* **Supplied records**:
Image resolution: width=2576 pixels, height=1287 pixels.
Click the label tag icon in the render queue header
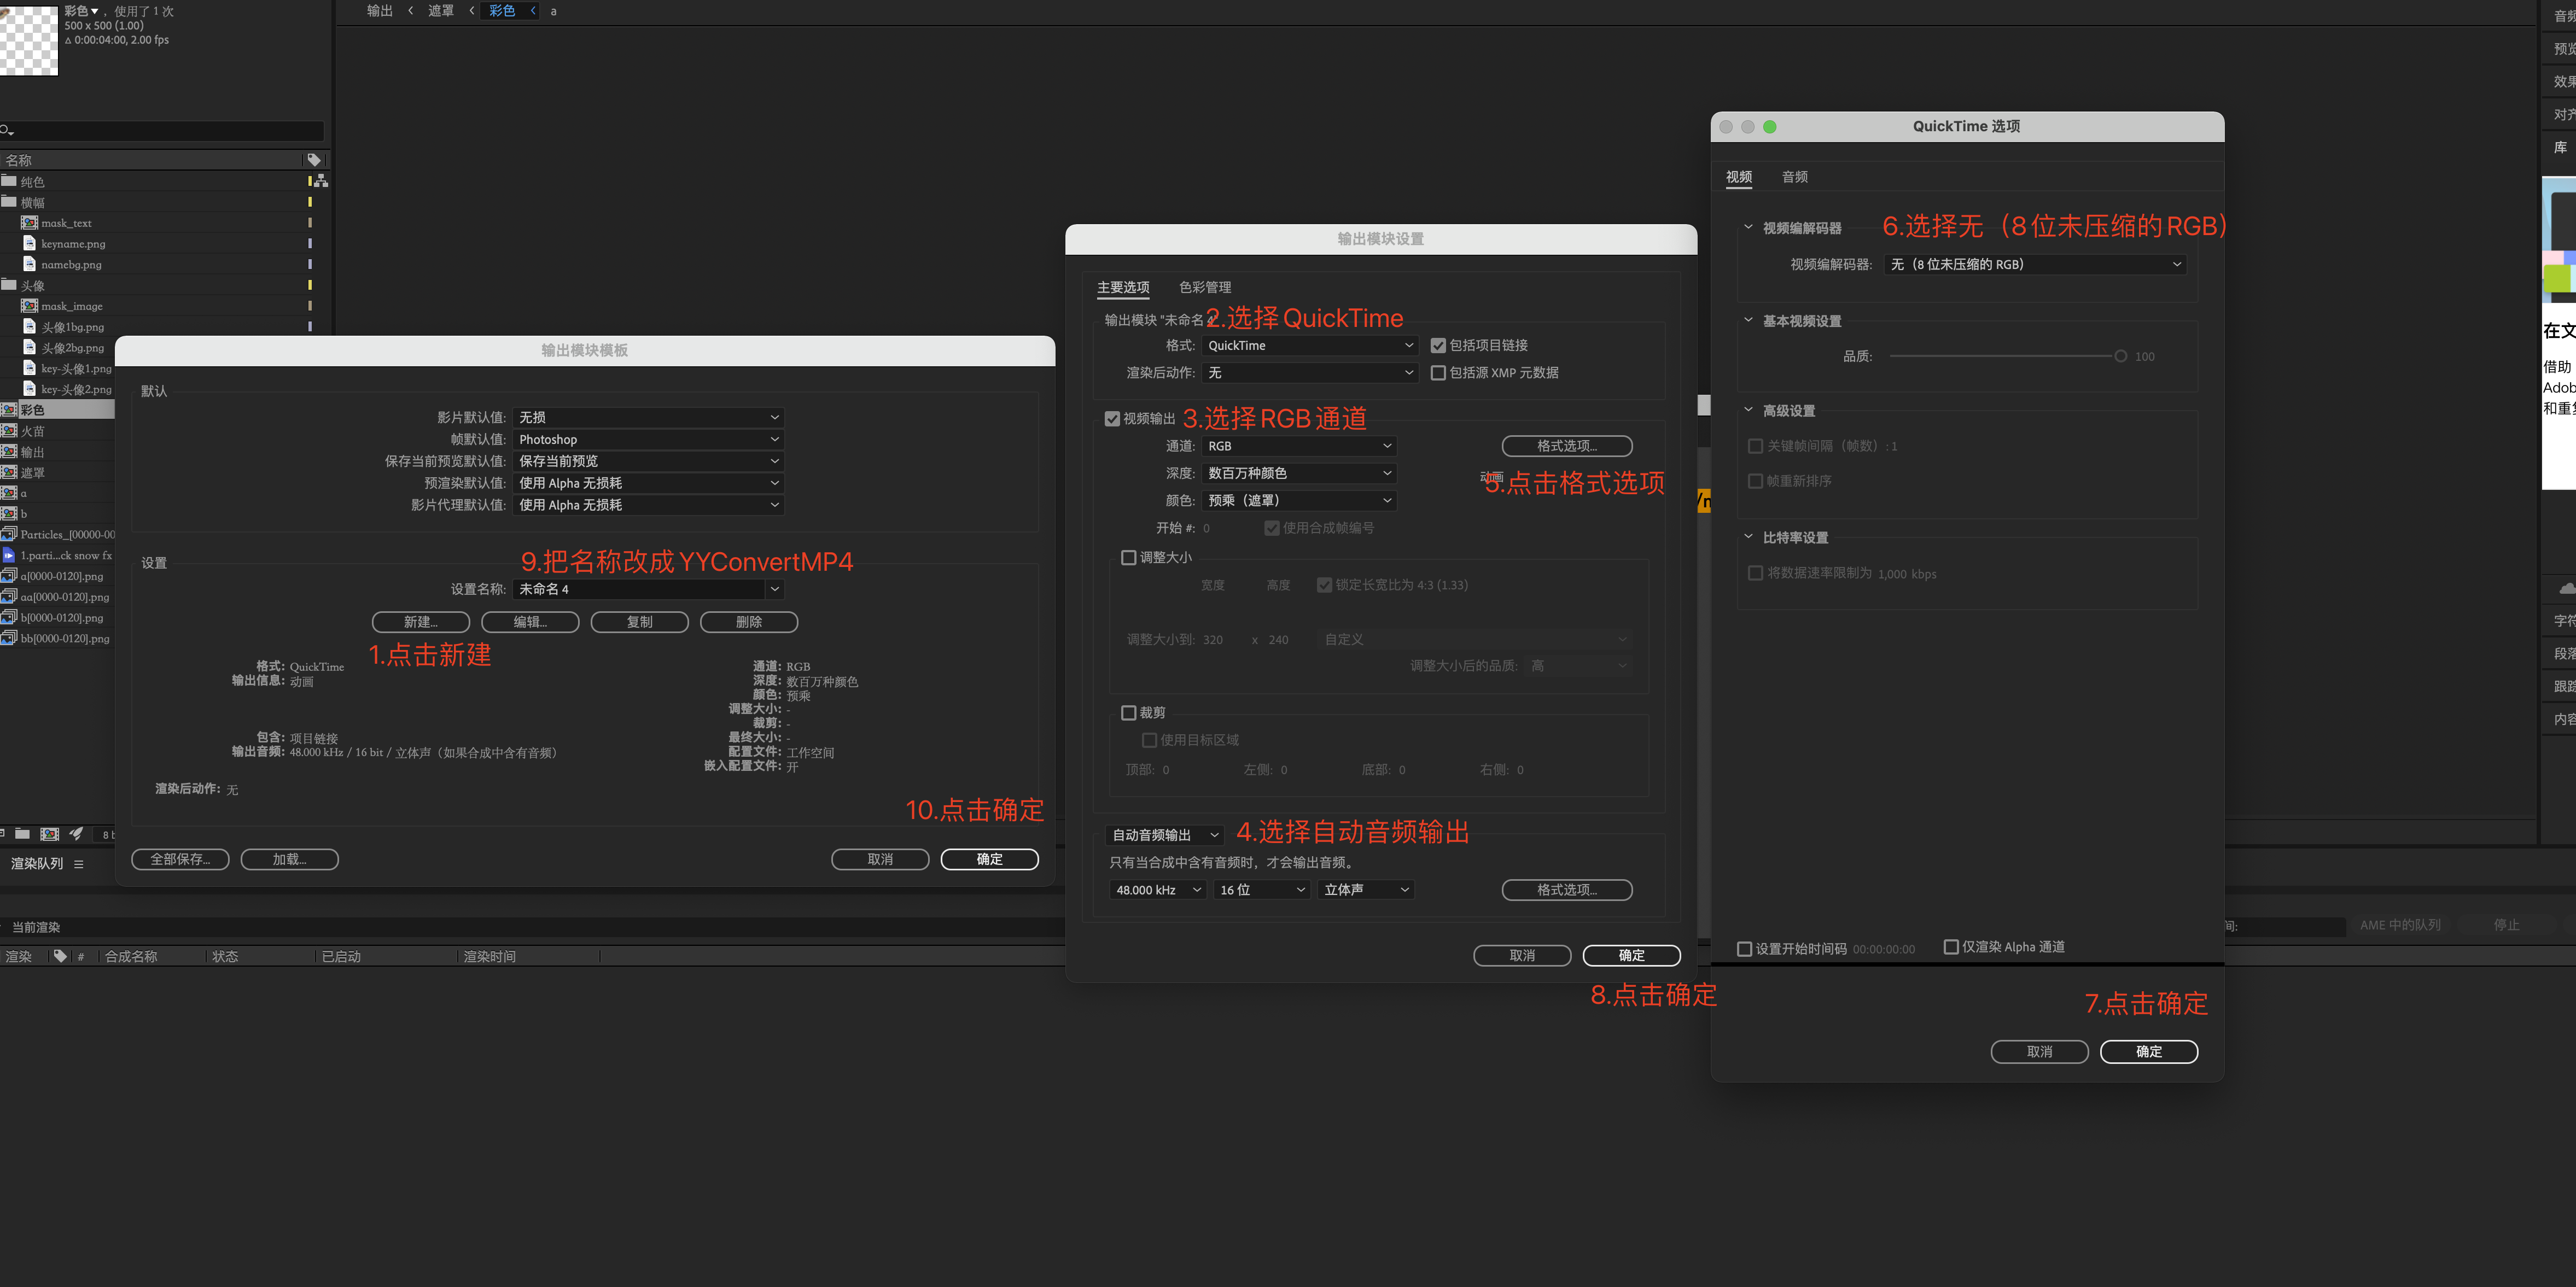[x=60, y=956]
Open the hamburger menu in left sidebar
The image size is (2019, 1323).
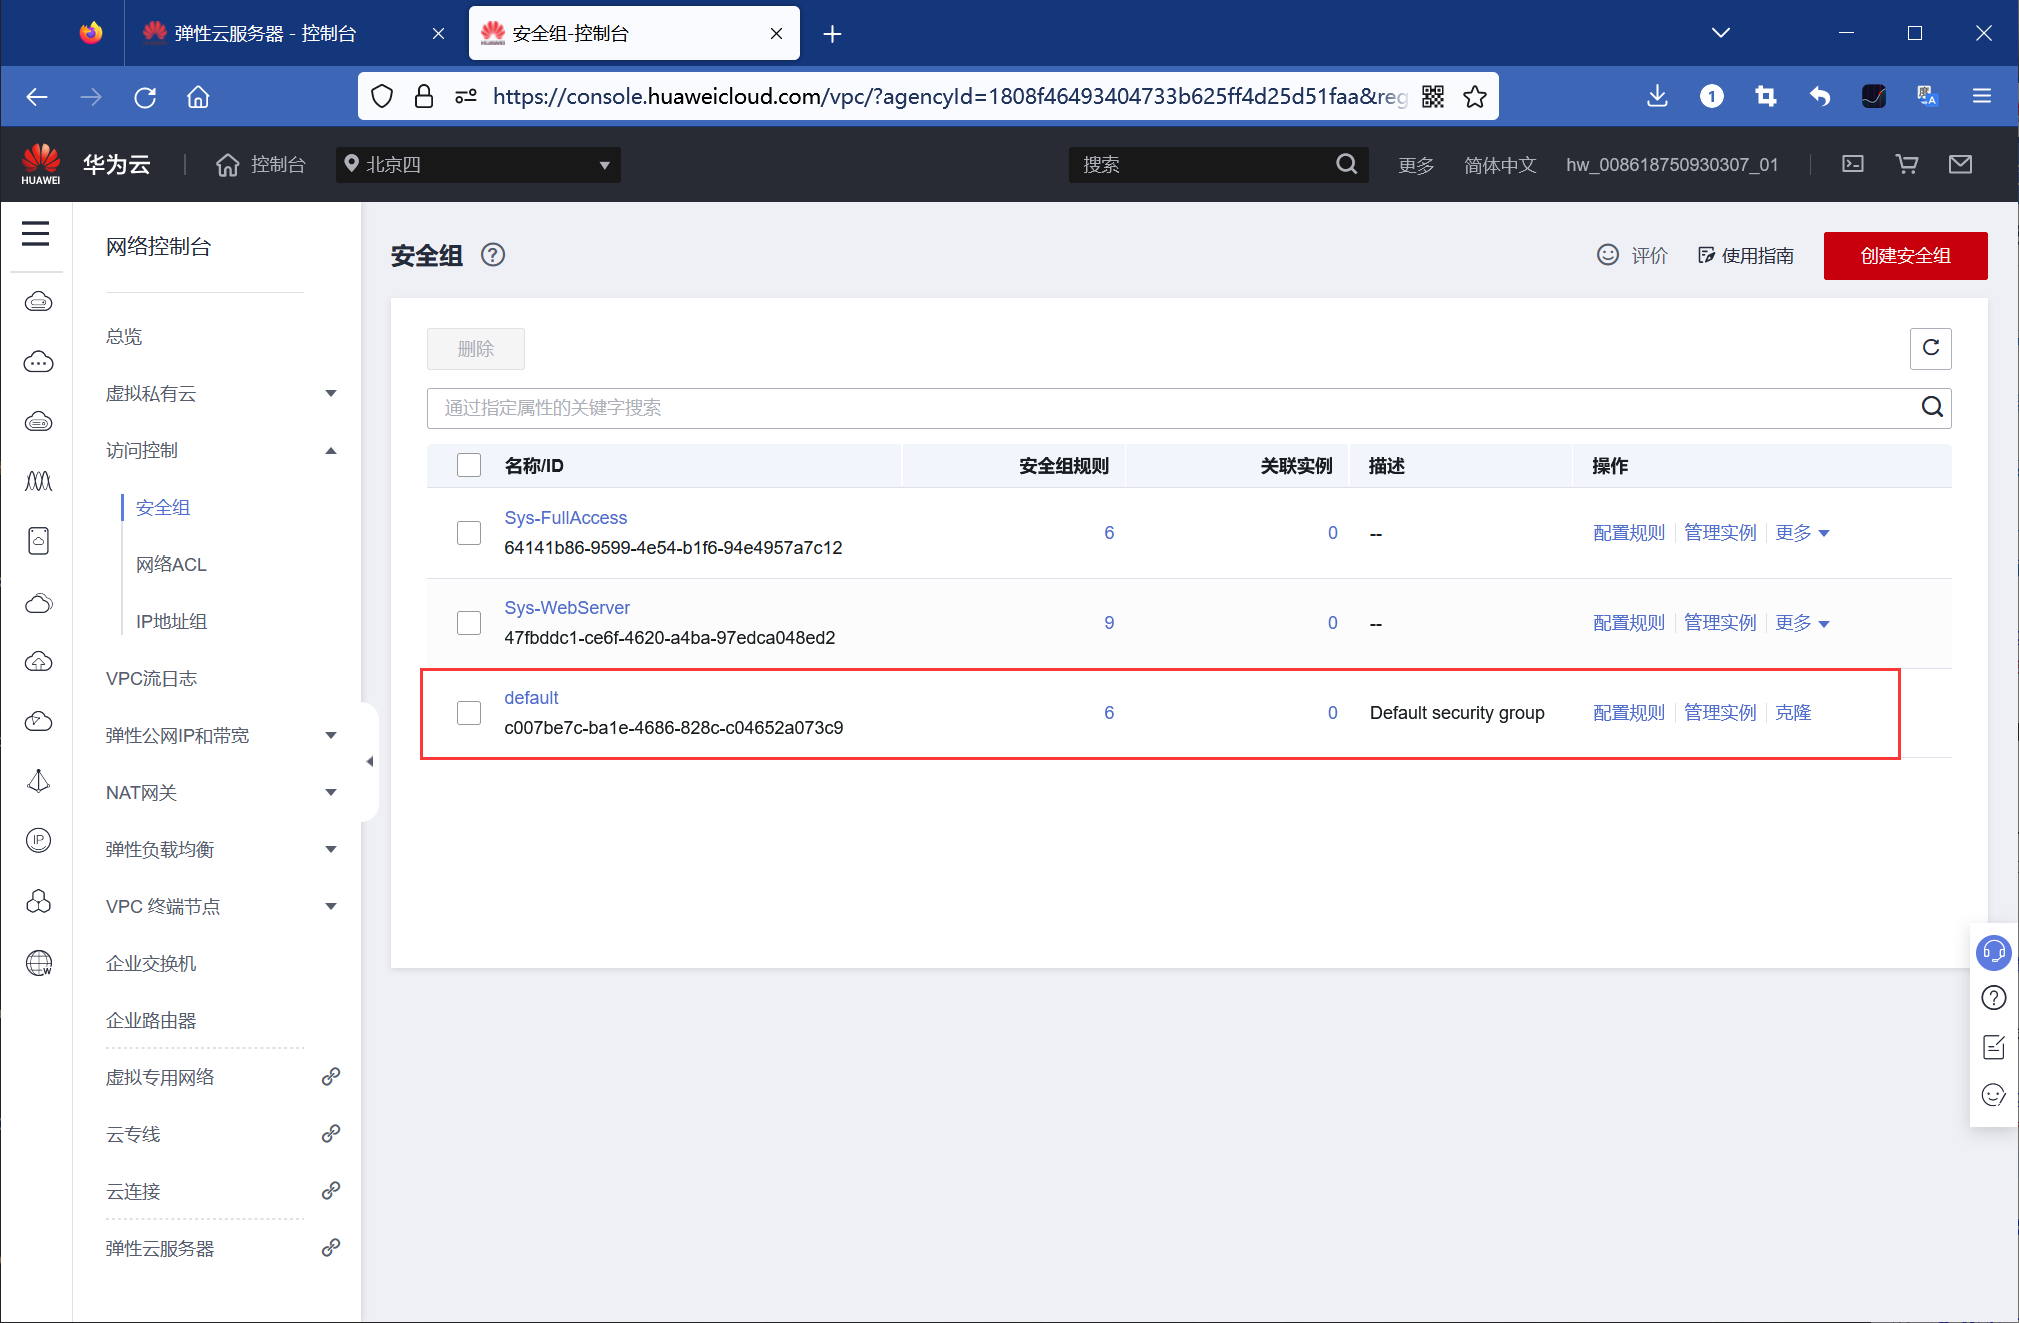[36, 233]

* **Description of the task**:
Since the copy should hold text only, set down each record exactly and leave the pictures out.

* **Final answer**:
Image resolution: width=2576 pixels, height=1287 pixels.
Click the label tag icon in the render queue header
[x=60, y=956]
Open the hamburger menu in left sidebar
The image size is (2019, 1323).
[36, 233]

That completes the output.